To address some of the issues raised in an organized fashion:
1) Can I see the FXall slideshow being shown to institutional investors? Yes. The slideshow, along with a 20-minute video presentation led by FXall CEO Phil Weisberg, can be seen by clicking here (and then choosing the “FX Alliance” link).
2) What are investors looking for while analyzing an investment in FXall? Good question. And there is no easy or uniform answer. Each investor looks for different things, in different ways, beyond the obvious and basic metrics such as growth in volumes, revenues, margins, profits, competition, industry dynamics….. We believe, however, that potential FXall investors should be able to address the following key questions:
- Growth. Was the fall in volumes in Q4 at both FXall and throughout the Forex ECN industry a one-time blip, or the beginning of some drawn out slowdown? In its prospectus, FXall blamed the drop in volumes on the “Eurozone crisis, which has created uncertainty…”. We don’t buy that. In the past, the BEST times for Forex trading volumes have come specifically during turbulent financial times, when high levels of volatility entice traders.

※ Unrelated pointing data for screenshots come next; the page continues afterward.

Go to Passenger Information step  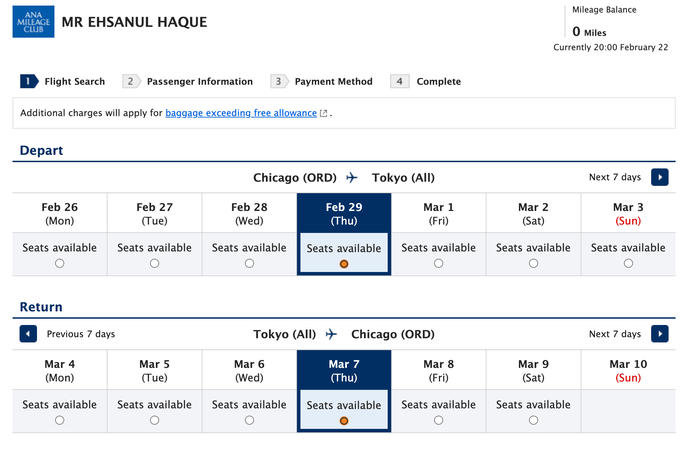tap(200, 81)
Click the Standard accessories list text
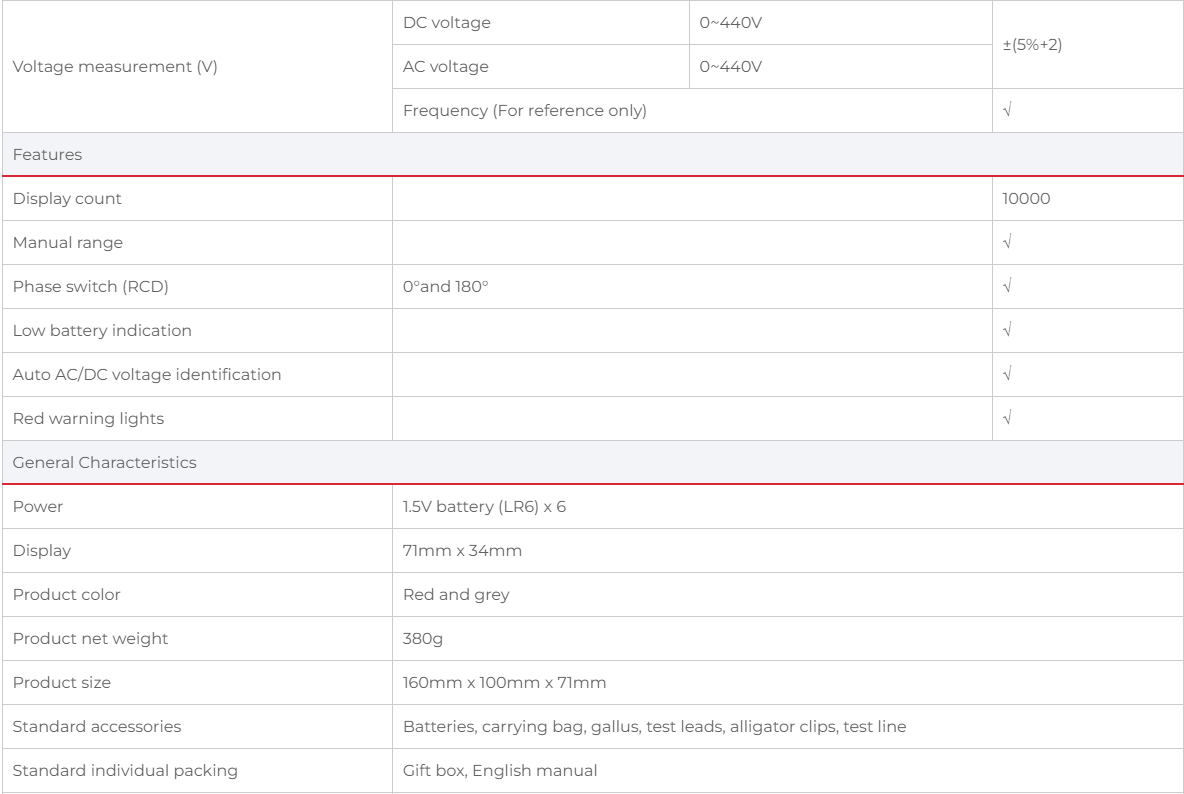Screen dimensions: 1184x794 click(654, 727)
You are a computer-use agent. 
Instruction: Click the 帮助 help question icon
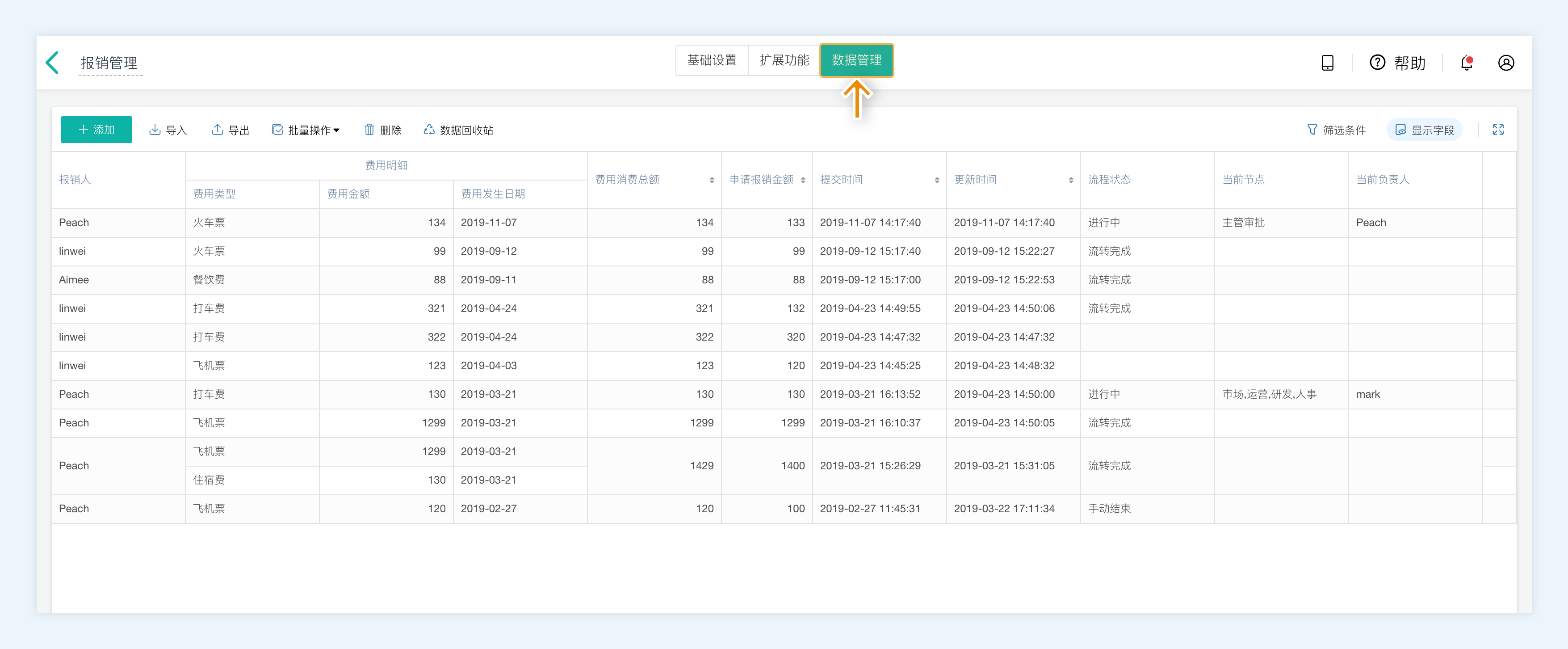click(x=1377, y=63)
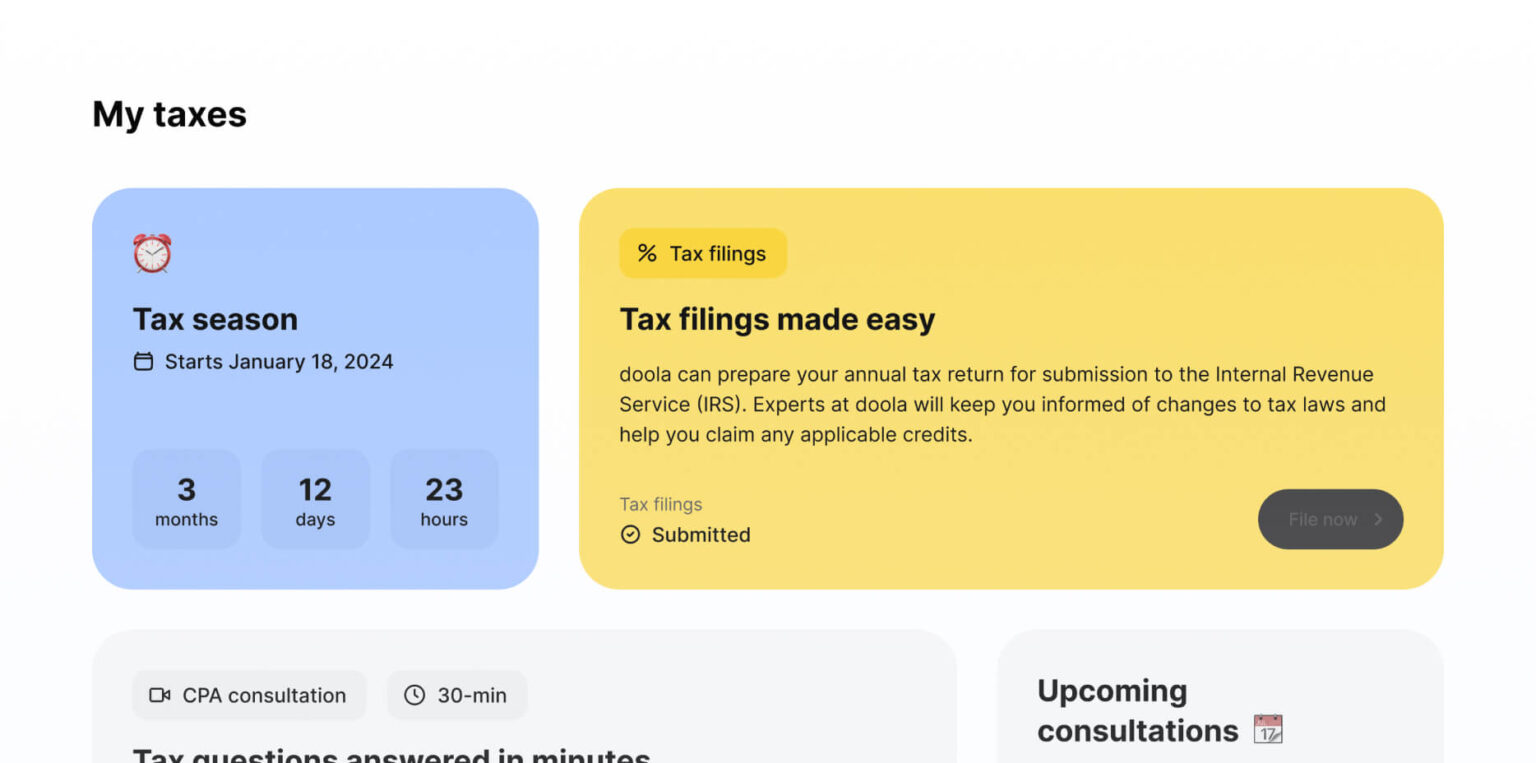Click the calendar emoji beside Upcoming consultations
Screen dimensions: 1536x763
pyautogui.click(x=1268, y=730)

- Industry becoming crowded? As this is about as commoditized an industry as one can imagine, with clients (i.e. institutional and corporate traders) looking mainly for the best prices out there, where are margins going as more and more players join an already crowded market? As we reported earlier, aside from reporting falling revenues and EBITDA levels FXall has shown a rapid deterioration in its key operating margins (see charts below) the past two years.
- Why the change to a selling-shareholders-only offering? FXall’s original IPO filing back in September showed plans for the company to raise money as part of the IPO, in addition to some selling by existing shareholders. Now, FXall has apparently changed its plans and will receive no money itself from its own IPO, with the entire offering being selling shareholders. Typically, growth companies like to come with a good “growth story” to the IPO market, which usually includes a need for capital in order to continue to expand the business. While FXall will have a healthy $54 million in cash on its balance sheet (after paying a planned pre-IPO $63 million dividend to current shareholders), with little debt, is it signalling to the market that its growth opportunities may be limited?
- …and finally, Valuation. While it is in a different niche than retail Forex firms FXCM and Gain Capital, clearly these companies are all somewhat together in the same boat and dependent on the overall global growth of electronic Forex trading. Is the growth story at FXall that much greater than that at FXCM and Gain, that FXall deserves a higher trading multiple than those companies (see table below)? With the shares of both FXCM and Gain down significantly from their late-2010 IPO pricing levels, how does FXall convince investors the story will be different this time?